Exercise directions:
Produce all the records again exactly as they stand.

Dataset content:
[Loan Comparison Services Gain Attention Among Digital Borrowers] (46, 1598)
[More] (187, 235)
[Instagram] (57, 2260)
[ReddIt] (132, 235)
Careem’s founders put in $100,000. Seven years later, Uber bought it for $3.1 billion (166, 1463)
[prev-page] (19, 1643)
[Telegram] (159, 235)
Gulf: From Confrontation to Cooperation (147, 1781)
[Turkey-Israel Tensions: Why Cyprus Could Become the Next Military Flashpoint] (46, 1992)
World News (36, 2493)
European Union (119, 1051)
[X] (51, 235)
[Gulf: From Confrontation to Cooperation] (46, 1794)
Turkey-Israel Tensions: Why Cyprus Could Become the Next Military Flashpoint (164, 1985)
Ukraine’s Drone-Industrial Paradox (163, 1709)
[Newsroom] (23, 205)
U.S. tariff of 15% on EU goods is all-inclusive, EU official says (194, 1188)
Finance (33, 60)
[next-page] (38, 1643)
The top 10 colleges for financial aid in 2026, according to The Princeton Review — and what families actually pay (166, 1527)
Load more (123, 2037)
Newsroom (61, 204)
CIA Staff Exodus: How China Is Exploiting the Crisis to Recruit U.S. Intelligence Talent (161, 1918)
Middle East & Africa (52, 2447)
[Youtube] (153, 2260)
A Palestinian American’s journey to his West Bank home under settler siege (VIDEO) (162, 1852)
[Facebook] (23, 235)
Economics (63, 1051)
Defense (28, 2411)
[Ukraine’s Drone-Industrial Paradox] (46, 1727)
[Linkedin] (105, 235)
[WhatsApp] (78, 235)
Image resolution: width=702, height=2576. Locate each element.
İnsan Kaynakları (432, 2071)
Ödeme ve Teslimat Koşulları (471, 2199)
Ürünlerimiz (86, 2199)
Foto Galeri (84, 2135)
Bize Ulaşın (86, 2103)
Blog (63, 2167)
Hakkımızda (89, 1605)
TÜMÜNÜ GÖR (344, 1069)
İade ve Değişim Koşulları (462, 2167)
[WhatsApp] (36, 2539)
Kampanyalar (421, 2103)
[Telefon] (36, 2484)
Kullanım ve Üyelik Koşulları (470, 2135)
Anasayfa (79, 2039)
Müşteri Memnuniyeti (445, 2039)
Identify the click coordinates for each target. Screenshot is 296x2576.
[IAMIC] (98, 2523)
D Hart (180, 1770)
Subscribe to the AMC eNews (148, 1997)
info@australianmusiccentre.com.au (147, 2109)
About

Task response:
[Loan Comparison Services Gain Attention Among Digital Borrowers] (46, 1598)
[More] (187, 235)
[Instagram] (57, 2260)
[ReddIt] (132, 235)
Careem’s founders put in $100,000. Seven years later, Uber bought it for $3.1 billion (166, 1463)
[prev-page] (19, 1643)
[Telegram] (159, 235)
Gulf: From Confrontation to Cooperation (147, 1781)
[Turkey-Israel Tensions: Why Cyprus Could Become the Next Military Flashpoint] (46, 1992)
World News (36, 2493)
European Union (119, 1051)
[X] (51, 235)
[Gulf: From Confrontation to Cooperation] (46, 1794)
Turkey-Israel Tensions: Why Cyprus Could Become the Next Military Flashpoint (164, 1985)
Ukraine’s Drone-Industrial Paradox (163, 1709)
[Newsroom] (23, 205)
U.S. tariff of 15% on EU goods is all-inclusive, EU official says (194, 1188)
Finance (33, 60)
[next-page] (38, 1643)
The top 10 colleges for financial aid in 2026, according to The Princeton Review — and what families actually pay (166, 1527)
Load more (123, 2037)
Newsroom (61, 204)
CIA Staff Exodus: How China Is Exploiting the Crisis to Recruit U.S. Intelligence Talent (161, 1918)
Middle East & Africa (52, 2447)
[Youtube] (153, 2260)
A Palestinian American’s journey to his West Bank home under settler siege (VIDEO) (162, 1852)
[Facebook] (23, 235)
Economics (63, 1051)
Defense (28, 2411)
[Ukraine’s Drone-Industrial Paradox] (46, 1727)
[Linkedin] (105, 235)
[WhatsApp] (78, 235)
Image resolution: width=702, height=2576. Locate each element.
İnsan Kaynakları (432, 2071)
Ödeme ve Teslimat Koşulları (471, 2199)
Ürünlerimiz (86, 2199)
Foto Galeri (84, 2135)
Bize Ulaşın (86, 2103)
Blog (63, 2167)
Hakkımızda (89, 1605)
TÜMÜNÜ GÖR (344, 1069)
İade ve Değişim Koşulları (462, 2167)
[WhatsApp] (36, 2539)
Kampanyalar (421, 2103)
[Telefon] (36, 2484)
Kullanım ve Üyelik Koşulları (470, 2135)
Anasayfa (79, 2039)
Müşteri Memnuniyeti (445, 2039)
Identify the click coordinates for each target. Screenshot is 296x2576.
[IAMIC] (98, 2523)
D Hart (180, 1770)
Subscribe to the AMC eNews (148, 1997)
info@australianmusiccentre.com.au (147, 2109)
About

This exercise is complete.